> [What to do] If pictures appear among the lines below, leave them out while you return exactly the lines from the one with "Where should I" through the one with "Screen dimensions: 644x349".

> [Data to examine]
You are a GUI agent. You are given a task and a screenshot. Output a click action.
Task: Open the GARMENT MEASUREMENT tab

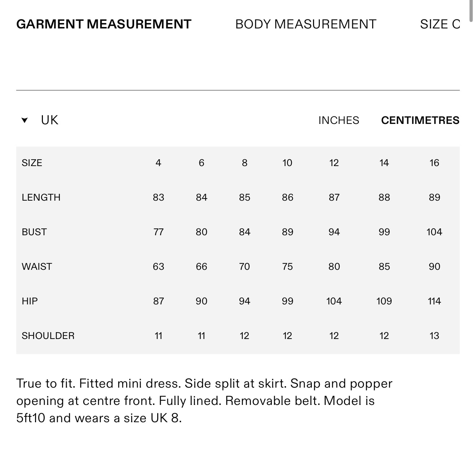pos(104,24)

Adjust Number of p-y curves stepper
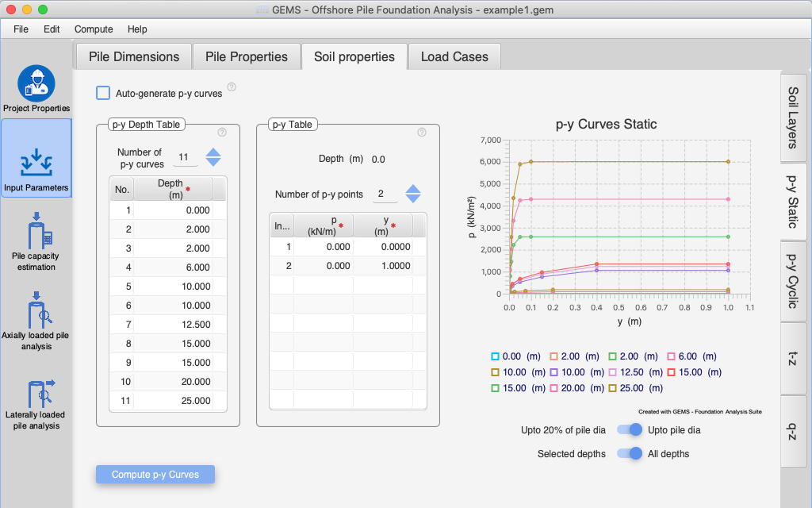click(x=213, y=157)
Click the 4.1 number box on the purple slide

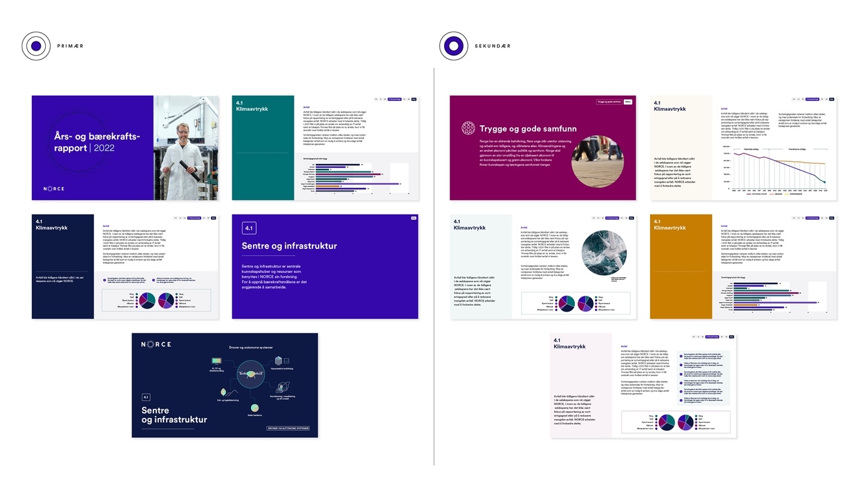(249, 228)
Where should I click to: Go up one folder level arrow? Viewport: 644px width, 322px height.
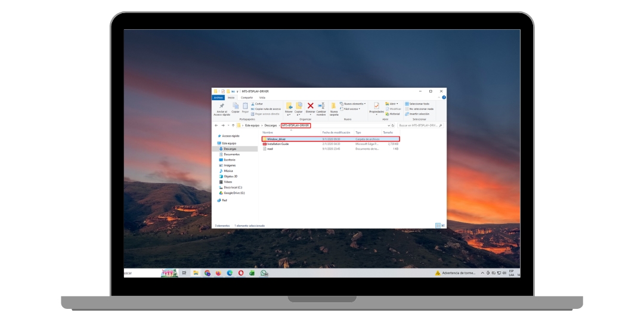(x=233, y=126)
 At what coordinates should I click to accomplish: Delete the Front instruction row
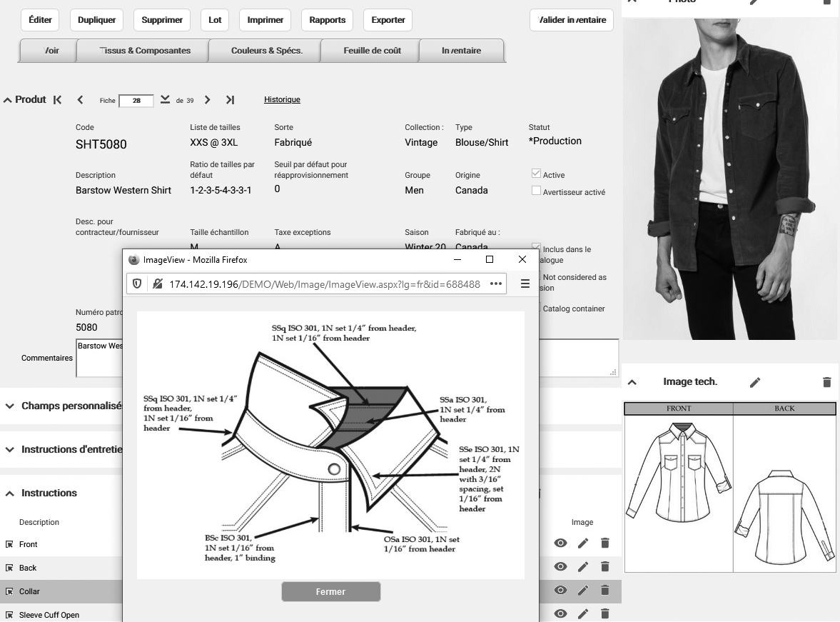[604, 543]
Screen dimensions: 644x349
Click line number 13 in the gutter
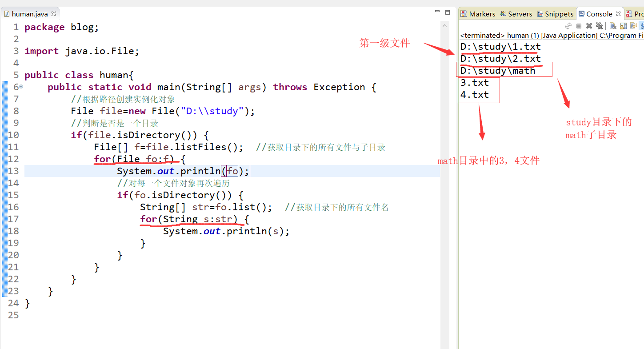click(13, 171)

* * *

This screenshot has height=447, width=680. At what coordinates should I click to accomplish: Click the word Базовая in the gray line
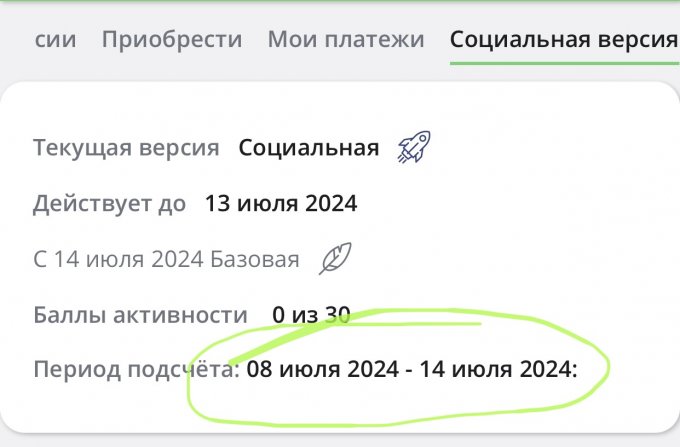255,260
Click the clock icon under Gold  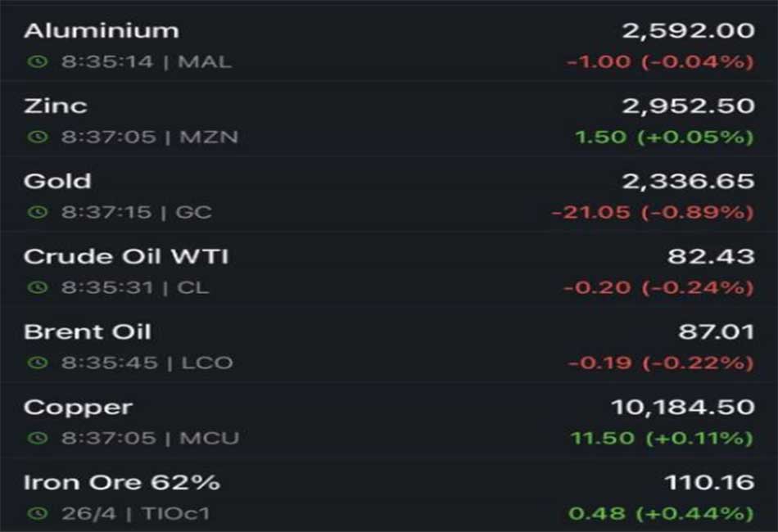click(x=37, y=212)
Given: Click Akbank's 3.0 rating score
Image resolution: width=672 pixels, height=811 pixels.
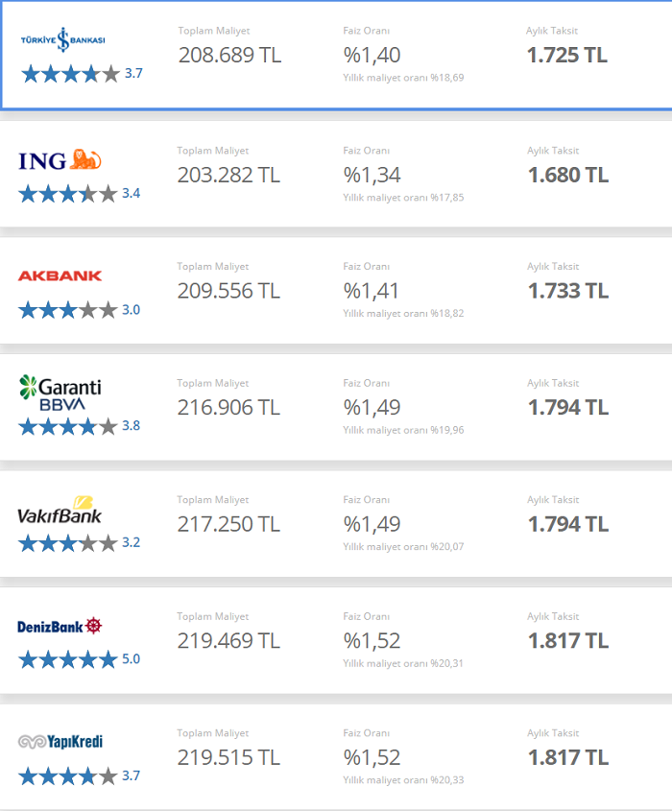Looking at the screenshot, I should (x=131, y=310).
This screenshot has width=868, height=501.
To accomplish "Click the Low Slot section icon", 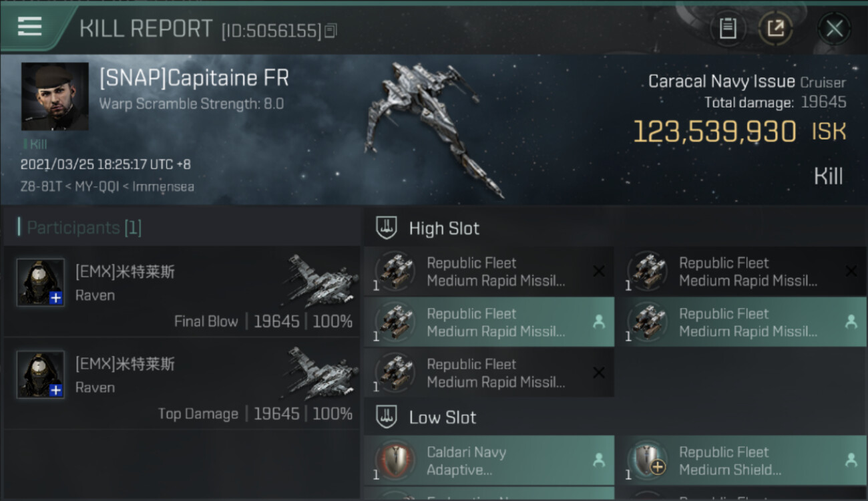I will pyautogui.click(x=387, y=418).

> [Written answer]
Where should I click to: Go up one folder level arrow? Viewport: 644px width, 322px height.
(x=233, y=126)
 At what coordinates should I click to accomplish: Delete the Front instruction row
[604, 543]
Screen dimensions: 644x349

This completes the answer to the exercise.